Flow diagram of the study. We analyzed outcomes based on the study period. Patients admitted to the candidate surgical wards during the study period were included, and only patients with RRS activation were included after the implementation of RRS. RRS, rapid response system

Continuous variables are presented as means and standard deviations for age, the CCI, and MEWS and as median values with interquartile ranges for other variables. Categorical variables are presented as frequencies and proportions.

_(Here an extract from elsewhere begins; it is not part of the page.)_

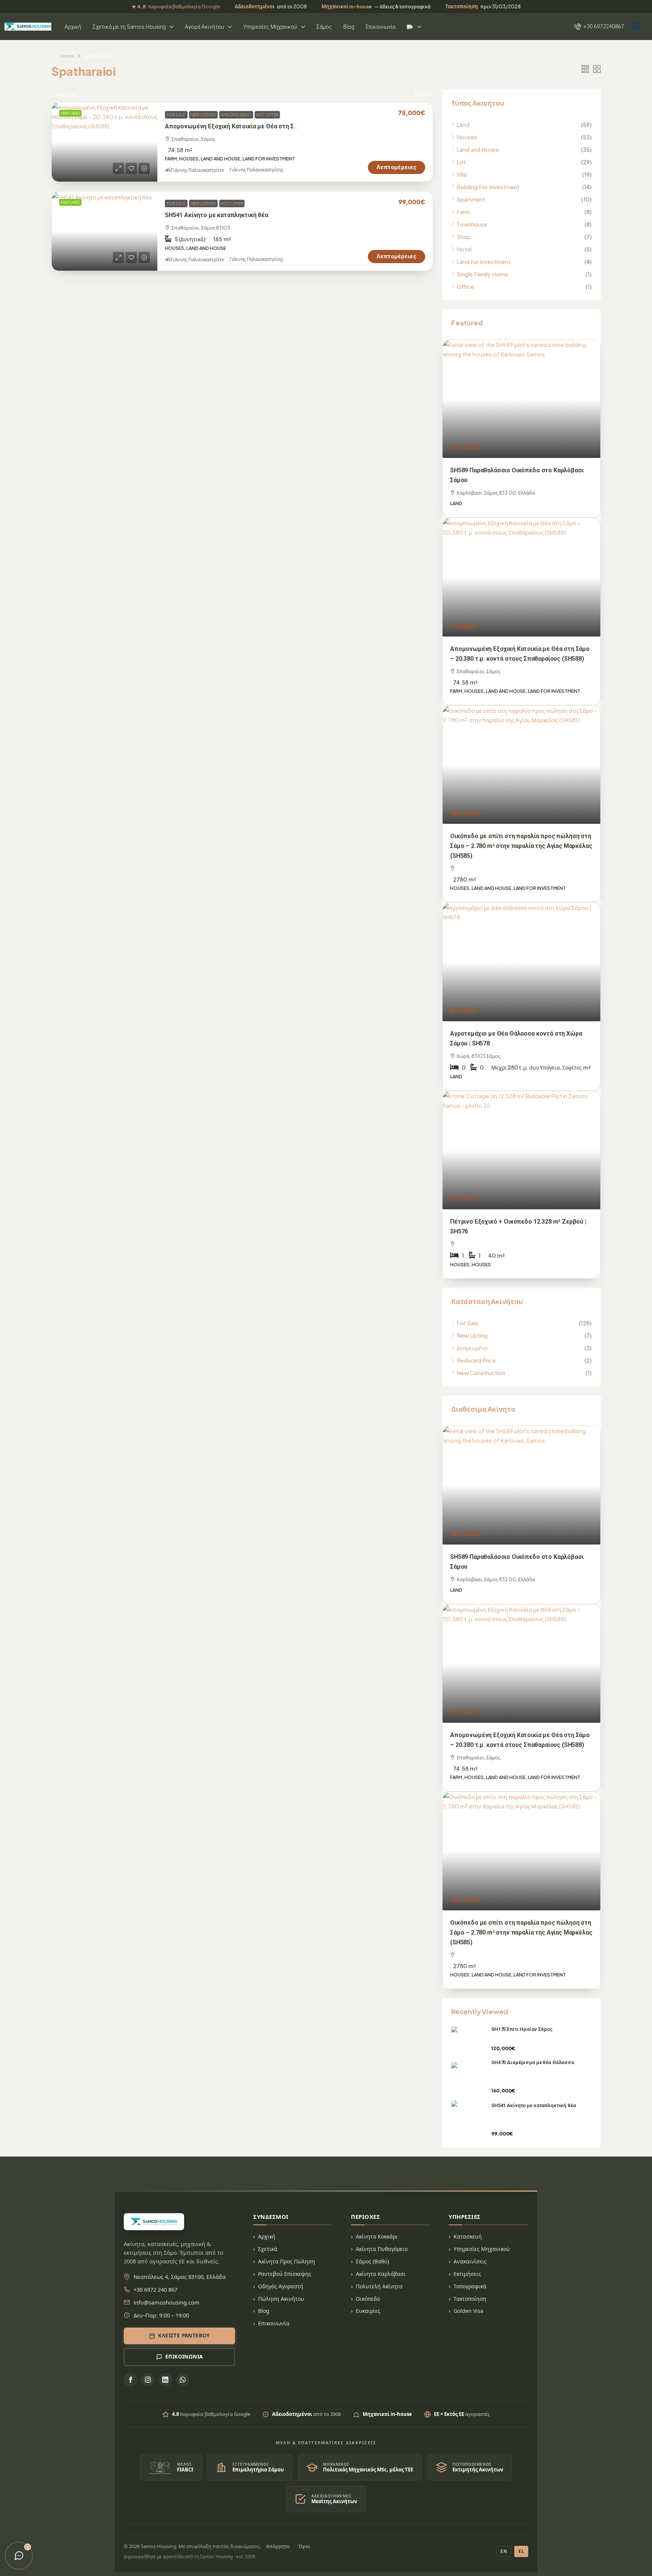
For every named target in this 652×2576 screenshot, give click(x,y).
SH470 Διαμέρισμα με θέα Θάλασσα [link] (532, 2062)
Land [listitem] (463, 124)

Comparisons between groups were performed using the Pearson and Mantel–Haenszel chi-square test or Fisher’s exact test for categorical variables and analysis of variance or the Kruskal–Wallis test for continuous variables. We performed Cochran–Armitage trend tests to examine time trends by period. P values < 0.05 were considered statistically significant.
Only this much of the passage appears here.